Somehow I don't believe that the usual benzodiazepines do alter enzymatic degradation of opioids or other drugs to a significant level. The effects you feel are entirely due do their primary action, as GABA positive allosteric modulators that is. There's some reasons why opioid users tend to like benzos, and as long as tolerance isn't too high they are probably able to suppress withdrawal entirely, but only as long as they are active (by countering the excess neuronal excitation) and eventually one becomes addicted to them too.

The situation with NMDA antagonists is a bit different. They are indeed readily capable of inhibiting or even reversing tolerance to opioids (and dopaminergics by the way) and can kick you off an opioid habit with ease. This is something many people have a hard time to believe that it's possible (which I can understand), but it is - we have enough personal reports and well, I can confirm it too. Memantine, being a rather weak antagonist in comparison, but one with an endless half live, can even be strong enough.

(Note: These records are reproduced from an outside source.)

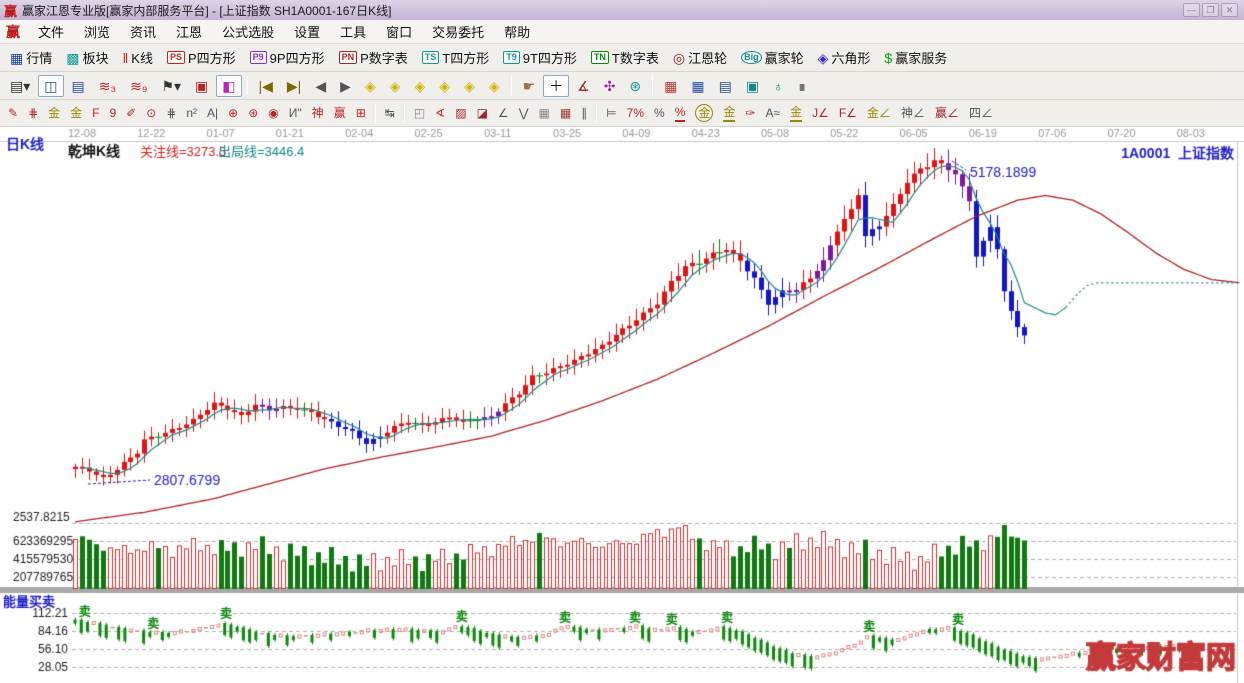  I want to click on calendar-button: ▦, so click(670, 86).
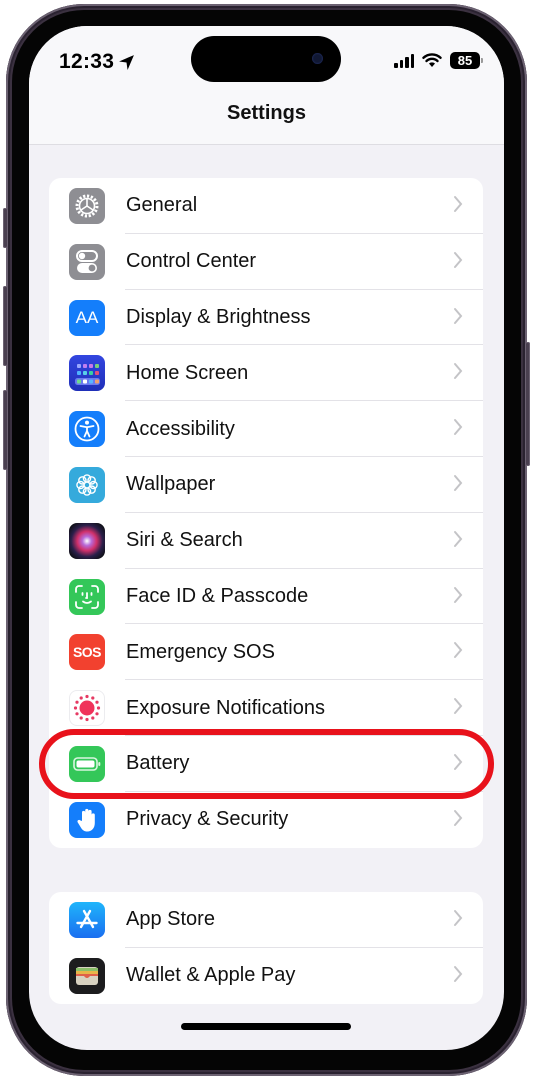 The width and height of the screenshot is (533, 1080). I want to click on settings-item-wallet-apple-pay: Wallet & Apple Pay, so click(266, 976).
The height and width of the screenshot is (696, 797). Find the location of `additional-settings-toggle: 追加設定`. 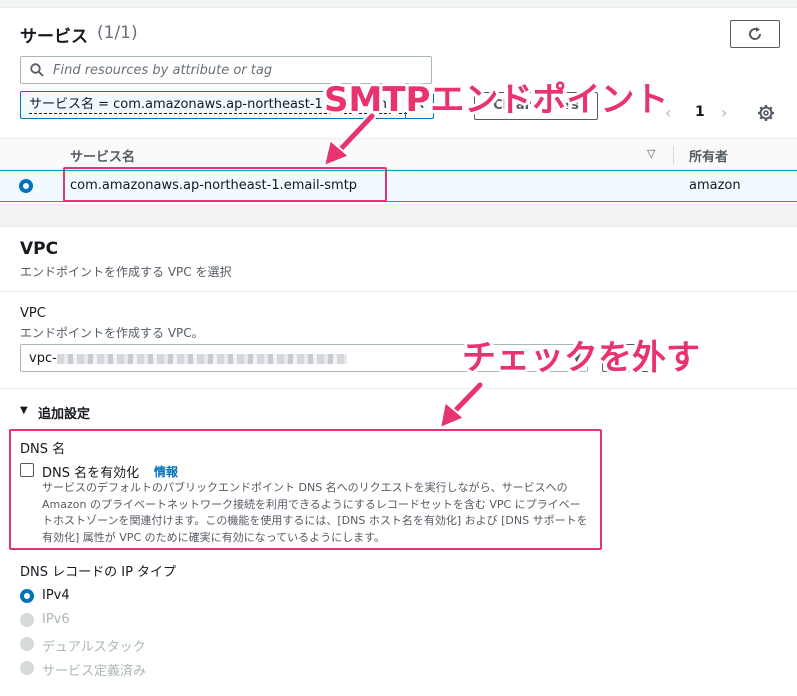

additional-settings-toggle: 追加設定 is located at coordinates (64, 412).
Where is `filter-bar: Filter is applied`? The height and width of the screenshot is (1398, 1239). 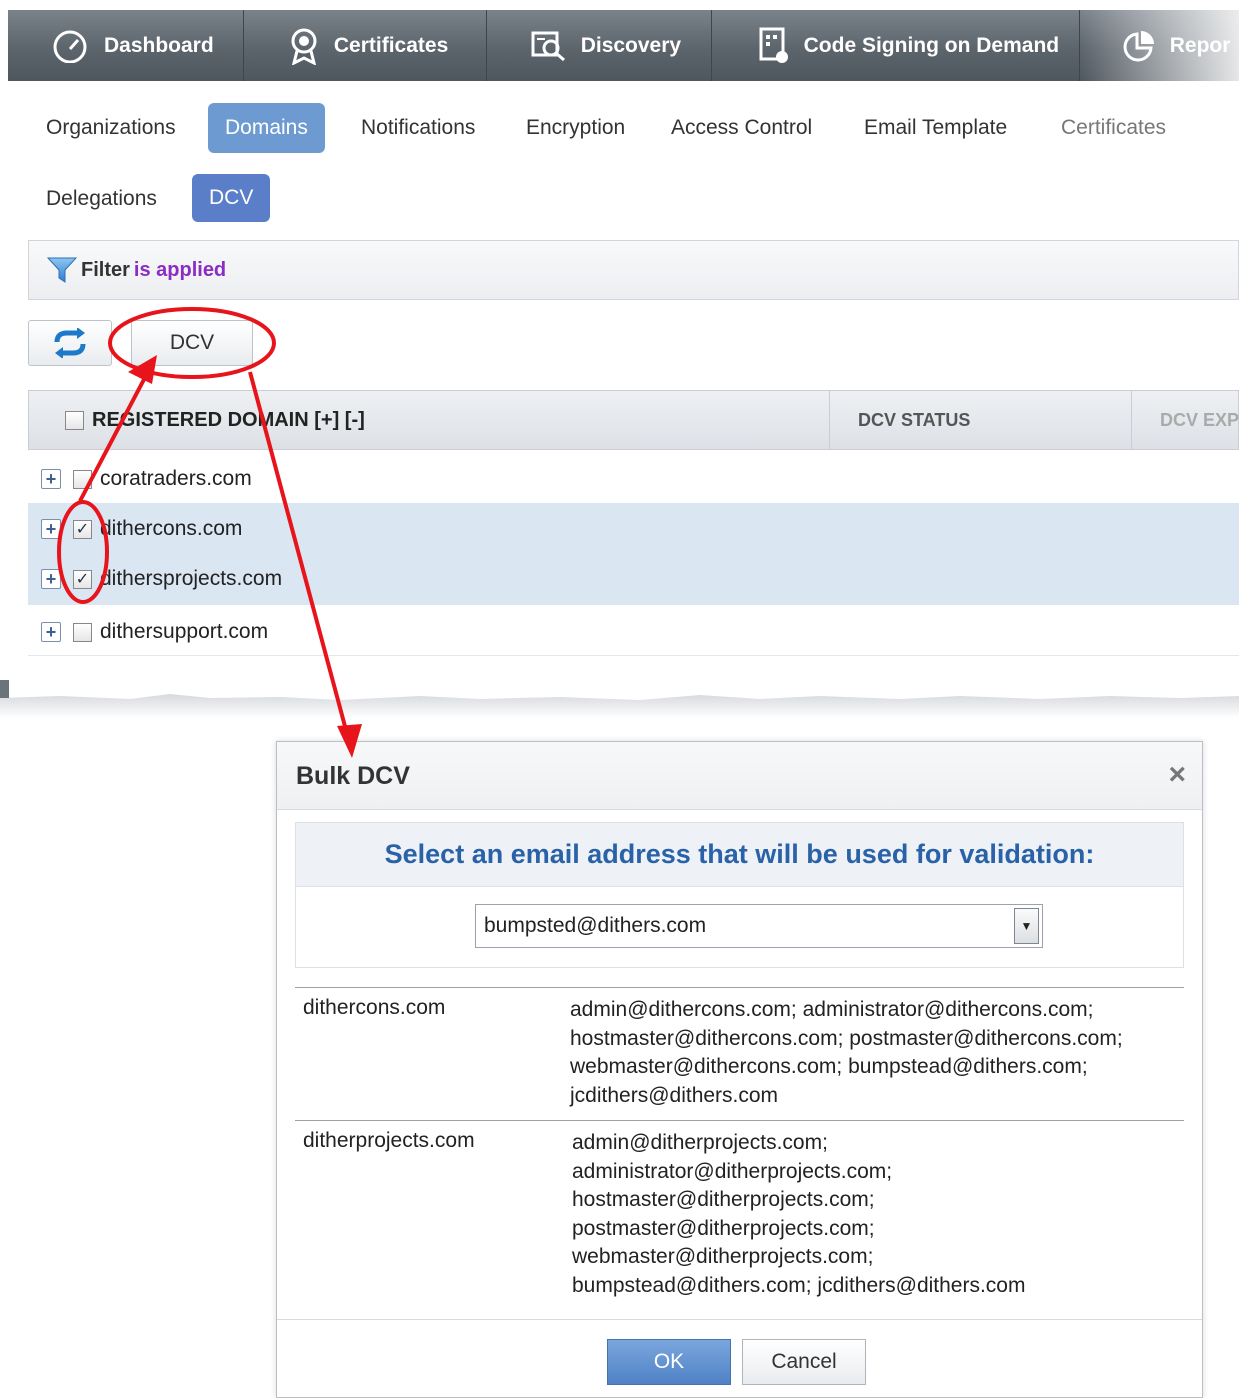 filter-bar: Filter is applied is located at coordinates (634, 270).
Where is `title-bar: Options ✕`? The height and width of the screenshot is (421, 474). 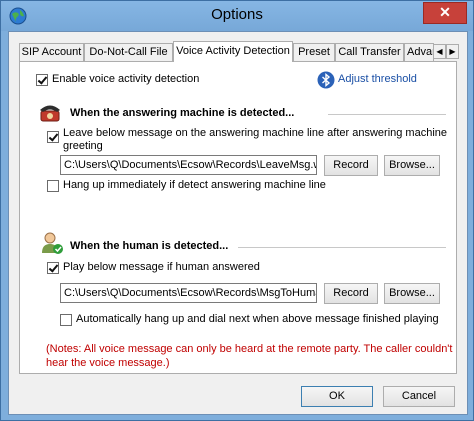
title-bar: Options ✕ is located at coordinates (237, 16).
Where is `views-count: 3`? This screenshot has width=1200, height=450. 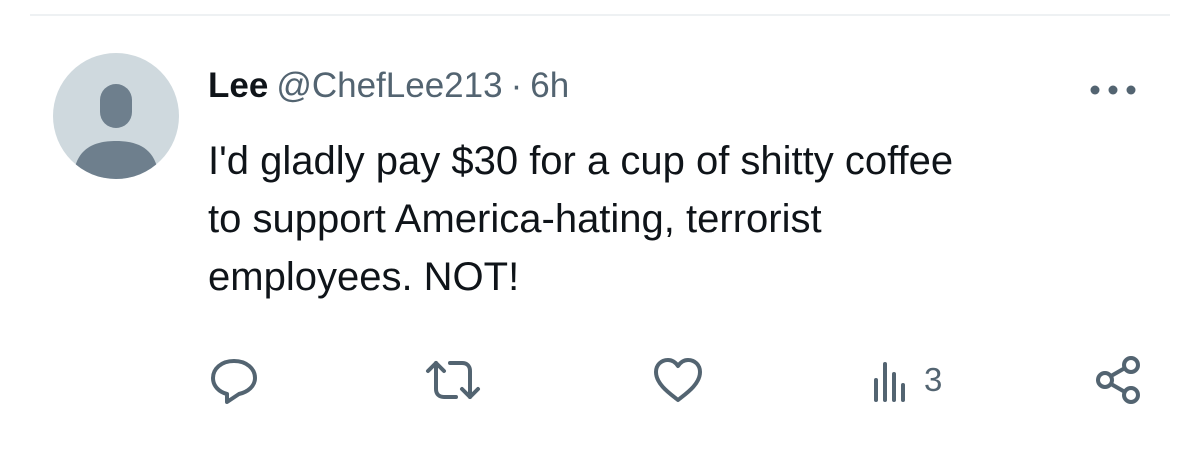
views-count: 3 is located at coordinates (934, 380).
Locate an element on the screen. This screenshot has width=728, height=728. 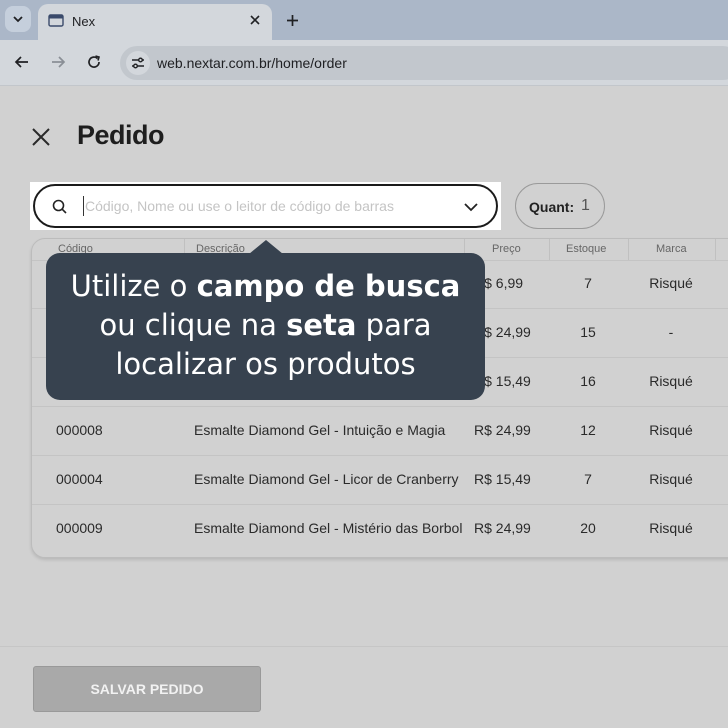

Don't give that linked warning above about memantine too much weight. You're not supposed to take 100mg of a medication you don't know yet when one should titrate up from 5mg/d and the regular dose is 20mg/d - also it doesn't require that much effort to look up the half life of 70-100h. But maybe we should be thankful for this report (one of the only memantine reports that made it to e.g. erowid by the way) because of this the substance is still quite unknown, and for one of the only prescribe able NMDA antagonists this is remarkable. Memantine is usually well-tolerated, just look at the amazingly short list of side effects (and this with a med that's usually used in the elderly!). I've stopped to recommend it to opiate addicts btw, people should research by themselves and if they don't want to believe maybe it's better this way. I don't want memantine to get scheduled. And addicts using it would be a fast track to this, unfortunately. There's a reason too why addicts are addicts (usually. I don't like preconceptions, but just too many addicts left me puzzled etc.. overdoses would happen too readily and too soon, when you give them a potent tolerance-lowering agent.)

Well, I can't say whether it's dependent on genetics etc. and especially how the NMDA antagonism behaves when you already have tolerance. But there is evidence for that it works. Just be careful with the dosage, I do tolerate 60mg/d and this is an amount that has been used in studies too, but it's nothing you should do without really knowing the substance. Start with 10mg, and if you tolerate it, move on to 20mg.

Another substance we have some good experience reports with is the even OTC available dextromethorphan. Yeah, cough medicine can bring you off opioids. This one is more trippy and has some side effects that may range from interesting to scary, but it's a potent NMDA antagonist and can and does work.

I don't speak about easing withdrawals or 'keeping your mind distracted' as it's usually criticized. I don't understand it fully yet, but NMDA antagonism does completely reverse opioid tolerance sometimes, removing every single symptom and - be careful about that! - even make respiratory depression from your once regular dose a real danger!